I’m from small-town Iowa originally. My grandma made many of these “Midwest Salads”.
I went back for a funeral a few years ago. The was a reception/lunch at our old church. I got a serving of something that looked like jello with cream cheese on top, seemed interesting. But no, it was jello with mandarin oranges in it, and it wasn’t cream cheese, but about a quarter-inch of Miracle Whip on top, sprinkled with grated carrots. I took a bite, smiled, turned to my wife, and said, “I’m home again!”
I’m from small-town Iowa originally. My grandma made many of these “Midwest Salads”.
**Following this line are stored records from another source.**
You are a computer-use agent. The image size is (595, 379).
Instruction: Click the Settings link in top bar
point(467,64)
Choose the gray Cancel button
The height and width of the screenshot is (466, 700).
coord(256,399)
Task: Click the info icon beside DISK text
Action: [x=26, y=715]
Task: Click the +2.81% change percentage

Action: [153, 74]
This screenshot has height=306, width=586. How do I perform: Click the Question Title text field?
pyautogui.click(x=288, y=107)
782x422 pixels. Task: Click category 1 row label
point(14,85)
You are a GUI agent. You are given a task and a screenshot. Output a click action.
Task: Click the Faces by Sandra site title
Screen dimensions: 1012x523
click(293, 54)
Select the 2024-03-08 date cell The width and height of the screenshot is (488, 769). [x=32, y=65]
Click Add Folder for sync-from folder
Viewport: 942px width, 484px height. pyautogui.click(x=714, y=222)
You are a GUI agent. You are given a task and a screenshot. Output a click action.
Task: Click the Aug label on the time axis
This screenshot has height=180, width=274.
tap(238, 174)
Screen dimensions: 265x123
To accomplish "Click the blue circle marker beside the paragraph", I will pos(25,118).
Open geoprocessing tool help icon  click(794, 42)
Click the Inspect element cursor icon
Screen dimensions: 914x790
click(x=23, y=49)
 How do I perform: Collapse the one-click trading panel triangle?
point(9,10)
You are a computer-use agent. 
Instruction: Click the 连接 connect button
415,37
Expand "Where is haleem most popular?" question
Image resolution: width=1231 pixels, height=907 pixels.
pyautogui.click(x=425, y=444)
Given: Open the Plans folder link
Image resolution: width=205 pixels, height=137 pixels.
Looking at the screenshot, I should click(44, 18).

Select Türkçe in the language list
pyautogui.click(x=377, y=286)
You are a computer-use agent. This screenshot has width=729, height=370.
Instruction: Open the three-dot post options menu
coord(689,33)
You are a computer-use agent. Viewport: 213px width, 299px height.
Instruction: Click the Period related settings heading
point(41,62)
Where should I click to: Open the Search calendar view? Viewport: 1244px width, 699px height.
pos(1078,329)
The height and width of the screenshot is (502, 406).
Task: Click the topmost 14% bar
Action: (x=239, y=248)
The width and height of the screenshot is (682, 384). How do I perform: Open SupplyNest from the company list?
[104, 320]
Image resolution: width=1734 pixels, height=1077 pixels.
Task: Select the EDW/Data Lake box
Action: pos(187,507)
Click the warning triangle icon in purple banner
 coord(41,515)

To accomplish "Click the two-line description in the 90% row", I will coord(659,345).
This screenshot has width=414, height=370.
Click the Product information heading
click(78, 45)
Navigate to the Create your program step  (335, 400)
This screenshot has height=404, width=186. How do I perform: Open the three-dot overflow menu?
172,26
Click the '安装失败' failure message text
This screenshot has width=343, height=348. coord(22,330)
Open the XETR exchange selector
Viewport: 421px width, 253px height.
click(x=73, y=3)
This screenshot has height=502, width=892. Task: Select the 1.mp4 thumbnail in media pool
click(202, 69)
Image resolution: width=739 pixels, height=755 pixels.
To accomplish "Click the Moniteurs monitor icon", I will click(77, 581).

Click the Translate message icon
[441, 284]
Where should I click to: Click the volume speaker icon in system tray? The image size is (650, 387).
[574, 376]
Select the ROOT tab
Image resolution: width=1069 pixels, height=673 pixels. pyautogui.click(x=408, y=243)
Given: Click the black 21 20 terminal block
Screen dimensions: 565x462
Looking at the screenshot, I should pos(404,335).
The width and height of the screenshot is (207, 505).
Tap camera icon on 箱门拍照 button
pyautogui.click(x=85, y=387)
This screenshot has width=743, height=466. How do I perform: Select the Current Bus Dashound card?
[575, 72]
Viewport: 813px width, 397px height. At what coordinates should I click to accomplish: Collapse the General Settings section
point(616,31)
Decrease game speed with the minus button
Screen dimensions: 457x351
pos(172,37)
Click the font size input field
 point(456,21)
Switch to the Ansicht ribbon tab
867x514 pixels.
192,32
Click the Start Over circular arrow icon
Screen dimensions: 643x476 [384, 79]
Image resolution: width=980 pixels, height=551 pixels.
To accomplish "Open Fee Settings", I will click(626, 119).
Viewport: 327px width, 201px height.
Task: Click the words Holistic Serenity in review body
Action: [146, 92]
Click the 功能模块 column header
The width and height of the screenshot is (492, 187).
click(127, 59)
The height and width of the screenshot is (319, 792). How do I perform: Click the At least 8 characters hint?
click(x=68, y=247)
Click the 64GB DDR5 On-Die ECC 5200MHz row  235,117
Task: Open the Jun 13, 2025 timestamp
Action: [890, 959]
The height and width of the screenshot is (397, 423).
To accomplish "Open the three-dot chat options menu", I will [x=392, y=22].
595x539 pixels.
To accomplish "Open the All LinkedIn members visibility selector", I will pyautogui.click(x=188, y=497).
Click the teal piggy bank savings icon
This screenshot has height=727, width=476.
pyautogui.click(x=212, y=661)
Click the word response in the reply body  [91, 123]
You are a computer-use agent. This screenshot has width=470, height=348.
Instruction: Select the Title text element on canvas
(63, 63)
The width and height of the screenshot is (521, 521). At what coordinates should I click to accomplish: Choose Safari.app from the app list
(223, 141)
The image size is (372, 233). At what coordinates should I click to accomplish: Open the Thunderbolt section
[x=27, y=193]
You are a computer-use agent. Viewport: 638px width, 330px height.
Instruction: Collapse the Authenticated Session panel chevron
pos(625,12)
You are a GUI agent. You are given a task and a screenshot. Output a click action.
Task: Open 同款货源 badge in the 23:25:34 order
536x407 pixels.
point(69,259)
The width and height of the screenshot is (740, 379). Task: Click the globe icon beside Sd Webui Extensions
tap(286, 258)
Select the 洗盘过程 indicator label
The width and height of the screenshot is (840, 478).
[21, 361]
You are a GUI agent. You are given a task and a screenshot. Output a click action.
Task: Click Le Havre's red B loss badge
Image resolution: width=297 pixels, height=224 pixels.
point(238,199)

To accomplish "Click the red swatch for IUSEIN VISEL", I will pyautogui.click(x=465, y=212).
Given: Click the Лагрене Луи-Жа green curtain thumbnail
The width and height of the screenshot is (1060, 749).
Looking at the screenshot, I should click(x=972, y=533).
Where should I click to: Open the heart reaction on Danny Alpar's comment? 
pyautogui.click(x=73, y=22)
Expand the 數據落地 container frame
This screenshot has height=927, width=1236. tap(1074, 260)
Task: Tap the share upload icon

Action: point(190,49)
I went back for a funeral a few years ago. The was a reception/lunch at our old church. I got a serving of something that looked like jello with cream cheese on top, seemed interesting. But no, it was jello with mandarin oranges in it, and it wasn’t cream cheese, but about a quarter-inch of Miracle Whip on top, sprinkled with grated carrots. I took a bite, smiled, turned to my wife, and said, “I’m home again!”
I mean jello with fruits and whipped cream doesn’t sound offensive? I guess just calling it a salad could be.
Unfortunately miracle whip is more like a tangy mayonnaise and it has no business in a dessert
Lol I misread it as cool whip, because who the hell would put miracle whip on that!
Cool whip still sucks compared to whipped cream, but it would still make a decent dessert. Miracle whip though, yuck
Colored me embarrassed, my culinary ignorance is showing.
Yeah, that unfortunately makes way more gross sense
You forgot that miracle whip is Satans anal palp. This message brought to you by several generations of matriachal induced trauma.
Very midwest. Sounds like my grandmother’s jello with celery in it.